→ **TO DO**:
1. In the Amanda mailing-list thread below, what CRC value did Amanda compute when it read the file back from the holding disk to flush it?
2. Write out the passage of the Amanda mailing-list thread below starting at "Re: DLE stuck" and ending at "patch fix it.".
3. Extend the Amanda mailing-list thread below, picking up right after its final sentence.
---- SOURCE
Re: DLE stuck on holdingdisk and being flushed on every dump

2017-11-02 Thread Jose M Calhariz
On Wed, Nov 01, 2017 at 05:03:58PM -0400, Jean-Louis Martineau wrote:
> Jose,
> 
> The report should report the error.
> The attached patch fix it.

The patch applied cleanly and I am now compiling it.

Kind regards
Jose M Calhariz

> 
> Jean-Louis
> 
> On 01/11/17 12:18 PM, Jose M Calhariz wrote:
> > On Wed, Nov 01, 2017 at 10:47:10AM -0400, Jean-Louis Martineau wrote:
> > > Jose,
> > > 
> > > When amanda did the backup, it computed a crc of 6828c030.
> > > But it compute b8d66d3d when it read it from holding disk to flush it.
> > > Do you see that error in the report for all flush attempt?
> > Yes, I see.
> > 
> > 
> > > The holding disk file is not erase because of the crc mismatch.
> > > You can manually remove it (amadmin holding list, amadmin holding
> > > delete) from the holding disk and force a full backup of that dle.
> > > 
> > > That's why a added the crc, these kind of errors where undetected
> > > before.
> > I hove only seen this error, because after an amdump I do:
> > 
> > /usr/bin/time /usr/sbin/amcheckdump ${CONF}
> > ls -alF /backup/amanda/${CONF}/data/ | tail
> > 
> > I have not seen any error on the report generated by amdump.  Should
> > not be there a notice about this type of errors?
> > 
> > 
> > > Jean-Louis
> > 
> > Kind reagards
> > Jose M Calhariz
> > 
> > 
> > > On 01/11/17 10:24 AM, Jose M Calhariz wrote:
> > > > Hi
> > > > 
> > > > I am using amanda 3.5 on my personal server and started to investigate
> > > > a strange problem on my amanda installation.
> > > > 
> > > > Since around 10 days ago when it runs the amdump during the nigth, it
> > > > flush the holdingdisk, by starting allways with the same big DLE.
> > > > This means after the DLE is on vTape is not deleted from the
> > > > holdingdisk and will be flushed on the next night.
--------
---- DATA EXTRACT
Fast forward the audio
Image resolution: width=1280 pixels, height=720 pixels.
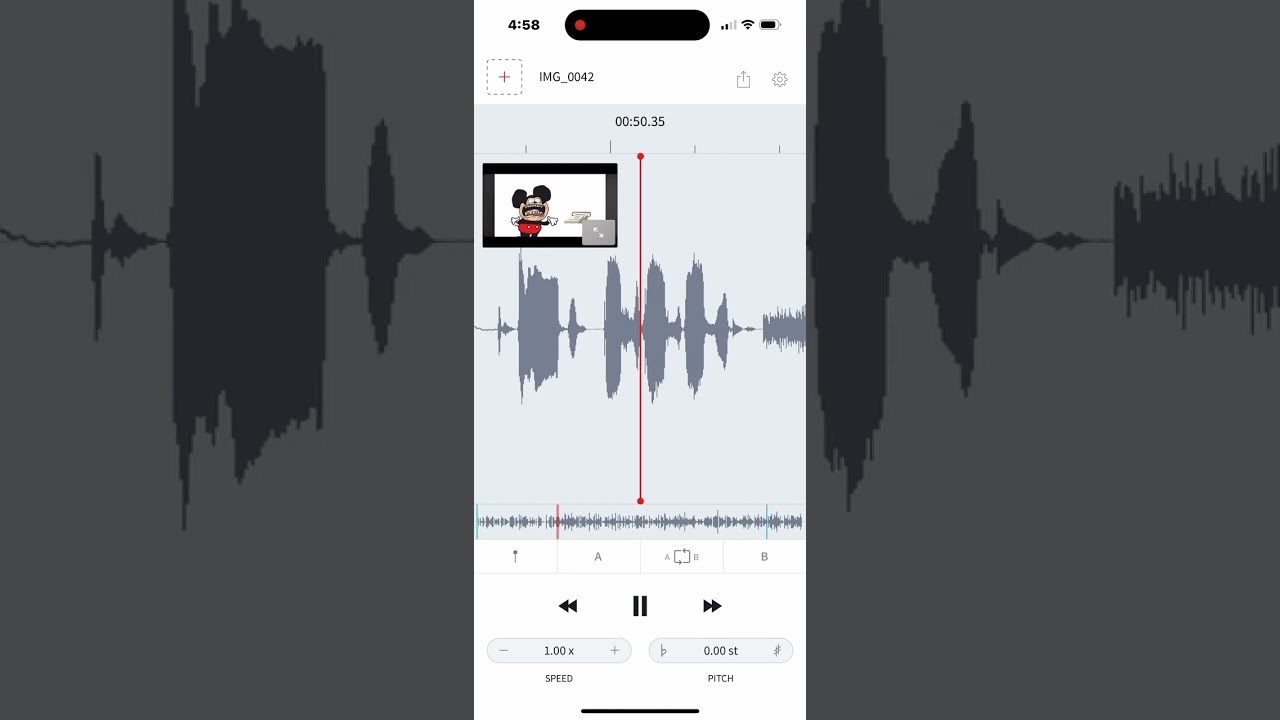712,606
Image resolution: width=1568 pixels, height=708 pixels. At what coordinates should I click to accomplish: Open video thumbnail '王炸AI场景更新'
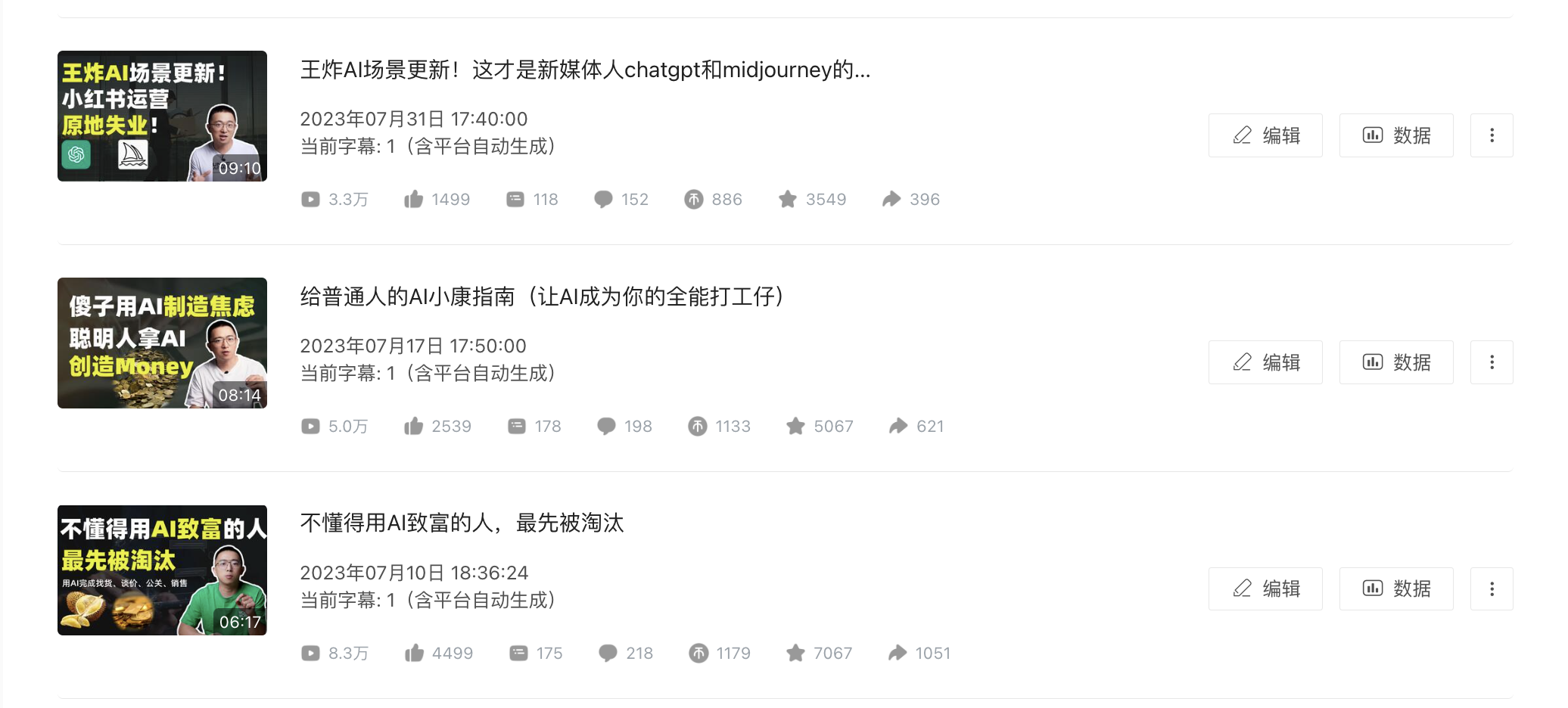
--------
→ **RESPONSE LIST**:
1. b8d66d3d

2.
Re: DLE stuck on holdingdisk and being flushed on every dump

2017-11-02 Thread Jose M Calhariz
On Wed, Nov 01, 2017 at 05:03:58PM -0400, Jean-Louis Martineau wrote:
> Jose,
> 
> The report should report the error.
> The attached patch fix it.

3.
> > > > 
> > > > I found an interesting error message in amdump.20171101031517, I think
> > > > this error is related to the problematic DLE.  And I noticed that the
> > > > file on vTape is broken too, it generates an error from gzip.
> > > > 
> > > > driver: result time 549.166 from taper0: PARTIAL worker0-0 00-1 
> > > > INPUT-ERROR TAPE-GOOD "6828c030:54131462843" "[sec 548.00 bytes 
> > > > 54131462843 kps 96464.883212 orig-kb 53706460]" "source server crc 
> > > > (6828c030:54131462843) and input server crc (b8d66d3d:54131462843) 
> > > > differ)" ""
> > > > 
> > > > This problem possibly was caused by an error on SATA that caused the
> > > > system disk to became read-only.
> > > > 
> > > > What logs should I investigate?  Because this is a personal
> > > > installation with private data, I will send the logs to the interested
> > > > persons, not to the list.
> > > > 
> > > > 
> > > > Kind regards
> > > > Jose M Calhariz
> > > > 
> > > This message is the property of CARBONITE, INC. and may contain 
> > > confidential or privileged information.
> > > If this message has been delivered to you by mistake, then do not copy or 
> > > deliver this message to anyone.  Instead, destroy it and notify me by 
> > > reply e-mail
> 
> 

> diff --git a/perl/Amanda/Report/human.pm b/perl/Amanda/Report/human.pm
> index 0b80219..e6a700d 100644
> --- a/perl/Amanda/Report/human.pm
> +++ b/perl/Amanda/Report/human.pm
> @@ -667,7 +667,9 @@ sub output_error_summaries
>   push @dump_failures, "$hostname $qdisk lev 
> $try->{chunker}->{level}  FAILED [$try->{chunker}->{error}]";
>   $failed = 1;
>   }
> - if (   exists $try->{taper} && exists $try->{dumper} && !exists 
> $dle->{driver}
> + if (   exists $try->{taper}
> + && ((exists $try->{dumper} && !exists $dle->{driver})
> + || (!exists $try->{dumper} && !exists $dle->{driver}))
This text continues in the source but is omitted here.